Writing the Music. Now what about the music? First, the sound; I wanted to limit the range of sonorities, a sort of black and white feel, so no woodwinds or brass. I chose strings, percussion and piano four hands – the stark line-up present in many interwar concert works. And the style? I thought of what music the children might know from their life before the journey. Of course they would have heard, and the older children played, the classical masters but also the popular music of the day, sometimes rather Broadway-ish, as well as Jewish songs, hinting at tragic separation and tempered with humour and I knew the work had to end optimistically in a major key.
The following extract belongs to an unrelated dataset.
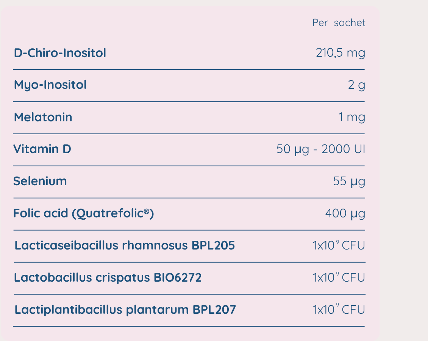Click the 400 µg Folic acid amount
Screen dimensions: 428x341
coord(345,214)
After all, thanks to the British, these children were saved from the camps, a cause for celebration.

After the Manchester premiere in 2012, the second performance was in Prague in 2013. The orchestra was the Czech National Symphony Orchestra and the choir, the Children’s Opera Prague. The work was translated into Czech and brilliantly sung and staged. Following a hunch I asked if they sang in English. ‘Yes we can’ was the reply and I then decided that there might be an additional level of authenticity in recording the ‘Last Train…’ with them, Czech children singing in English.

Writing the words. Carl approached me in 2009 after the Hallé Orchestra had asked him to conceive and compose a work for their Children’s Choir. His chosen subject was the Kindertransport Movement of 1938-39 and it was going to need words, he said, spoken and sung.
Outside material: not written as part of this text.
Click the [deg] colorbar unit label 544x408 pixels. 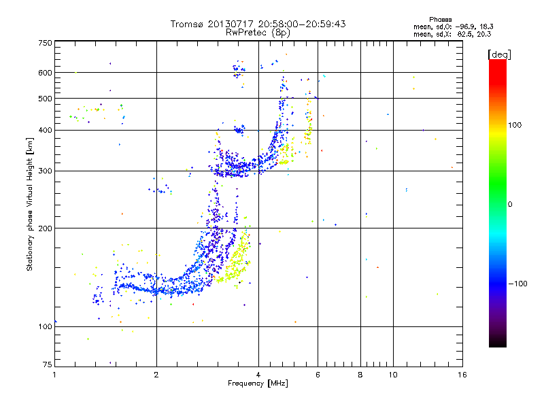point(498,54)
I knew little about the subject but in the first weeks of researching, reading personal accounts and watching a remarkable Academy Award- winning film, ‘INTO THE ARMS OF STRANGERS,’ I became so distressed that I was on the verge of saying I couldn’t do it. I pulled myself up and together, over many months during which I discovered he was equally disturbed by the survivors’ stories, we managed to get our emotions sufficiently under control to create what has become LAST TRAIN – a dramatic narrative for Children’s Choir, Actors and Orchestra.
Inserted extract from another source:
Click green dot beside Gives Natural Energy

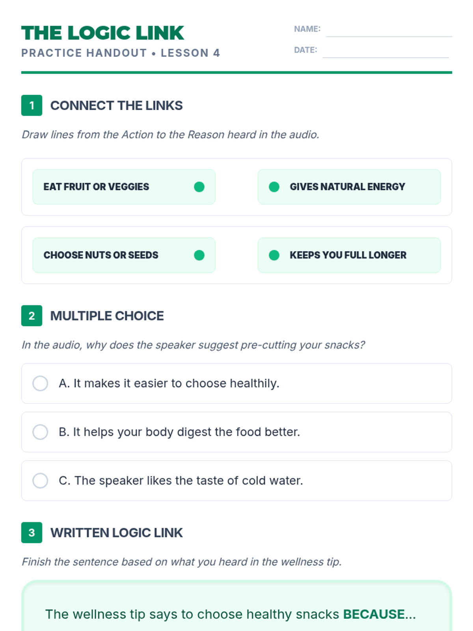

It was a charged and wonderful experience working with Carl. His innate sense of theatre and the language of his composition and orchestrations add levels and meaning to words and story which can take the breath away. Tears may have been spilled writing LAST TRAIN but nothing can come close to the suffering of the young people who survived Nazi persecution and sudden separation from their families. I only hope we’ve captured something of it in this re-telling.

Hiawyn Oram London 2014

Chichester Marks Holocaust Memorial Day
Since 2016 we have worked to mark and keep memories alive with a variety of activities including screenings, talks and community-based performance for people of all ages and backgrounds. We work in partnership with schools, community groups and organisations – including Chichester Cathedral, the University of Chichester, Chichester Festival Theatre and Chichester City Council We have been proud to stage Howard Moody’s opera PUSH, featuring local choirs, the story of a young boy pushed by his Mother from a train bound for Auschwitz in order to save his life. PUSH was performed in Chichester Cathedral, Chichester Theatre and The House of Commons. In addition we have bought The Mozart Question by Sir Michael Morpugo, Women Who Resisted by Kate Mosse and Kate Mosse in conversation with David Nott (world renowned surgeon in war zones) to an ever increasing audience in Chichester.

Our over-riding theme for our theatre production, film screenings and workshops will be The Holocaust Memorial Trust’s theme for 2025 – ‘For a Better Future’.